I have a CFBitVector
that looks like '100000000000000'
I pass the byte array to CFBitVectorGetBits
, which then contains the values from this CFBitVector
. After this call, bytes[2]
looks like:
bytes[0] == '0x80'
bytes[1] == '0x00'
This is exactly what I would expect. However, when copying the contents of bytes[2]

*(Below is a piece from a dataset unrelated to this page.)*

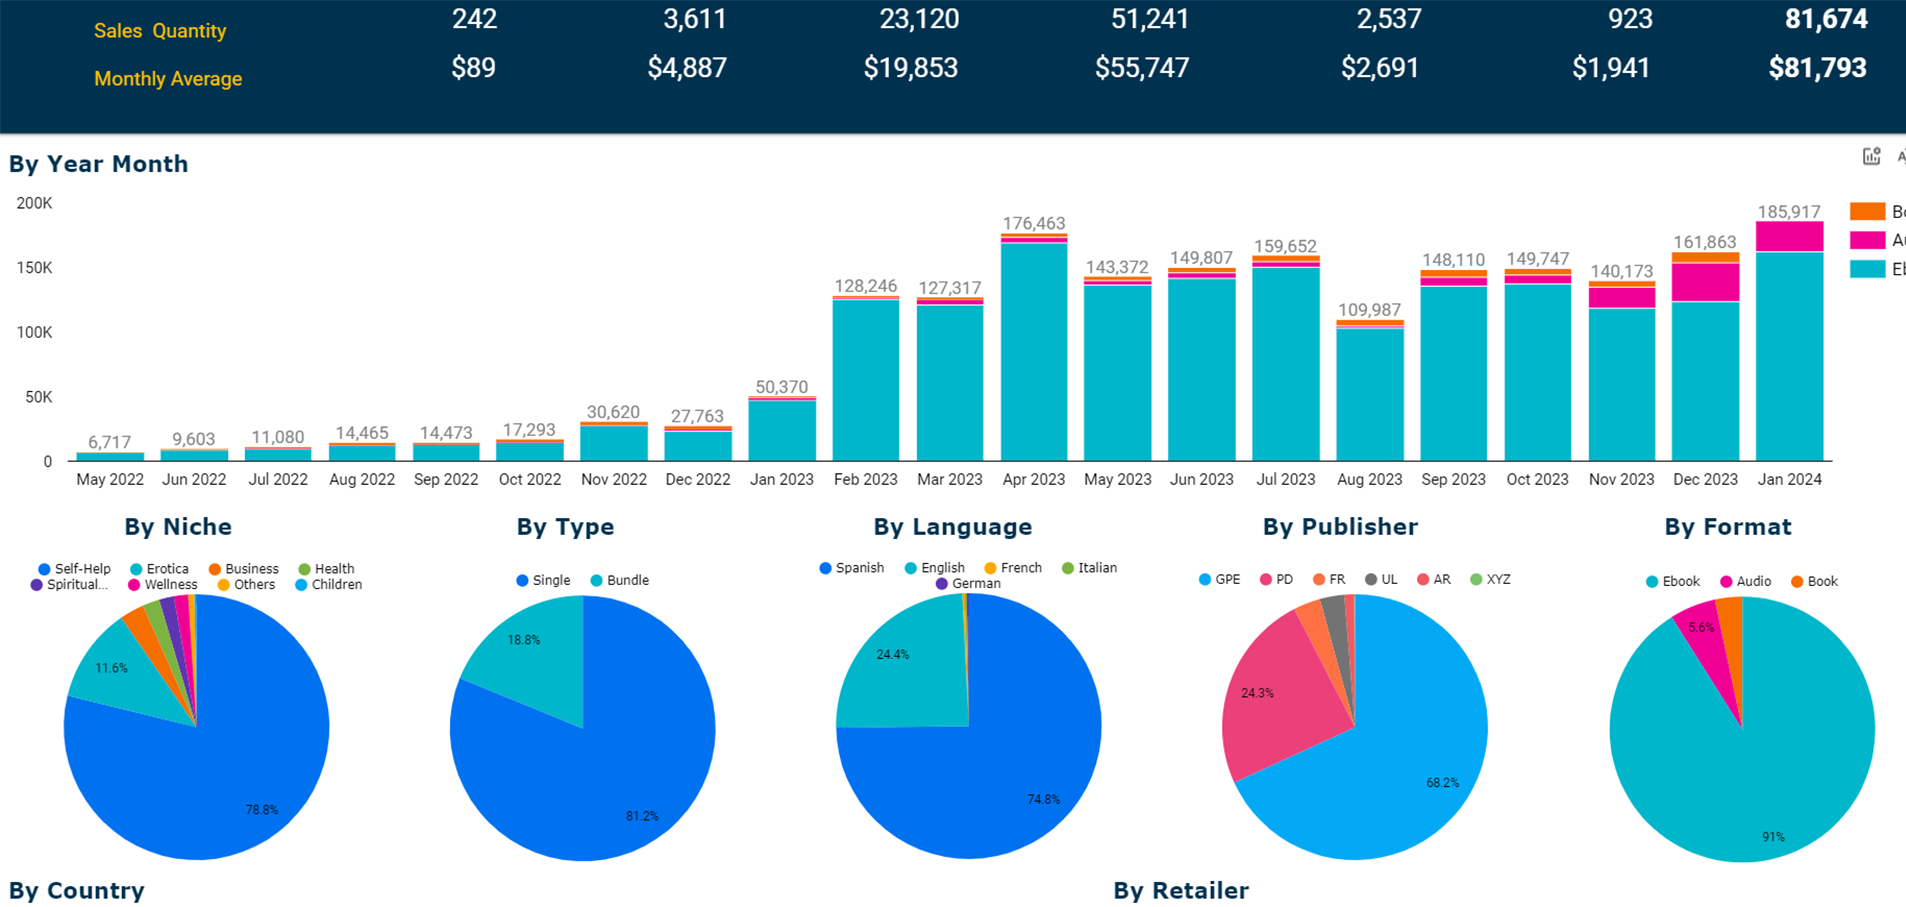Toggle the Self-Help legend item

tap(74, 568)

to unsigned int bytesValue,
the value is 128
when it should be 32768
. The decimal value 128
is represented by the hex value 0x0080
. Essentially it seems that the byte order is reversed while performing memcpy
. What is going on here? Is this just an issue with endianness?
Thanks
CFMutableBitVectorRef bitVector = CFBitVectorCreateMutable(kCFAllocatorDefault, 16);
CFBitVectorSetCount(bitVector, 16);
CFBitVectorSetBitAtIndex(bitVector, 0, 1);
CFRange range = CFRangeMake(0, 16);
Byte bytes[2] = {0,0};
unsigned int bytesValue = 0;
CFBitVectorGetBits(bitVector, range, bytes);
memcpy(&bytesValue, bytes, sizeof(bytes));
return bytesValue;
What is going on here? Is this just an issue with endianness?
Yes.
Your computer is little endian. The 16-bit value 32768
would be represented in-memory as:
00 80
On a little endian machine. You have:
80 00
Which is the opposite, representing 128 as you're seeing.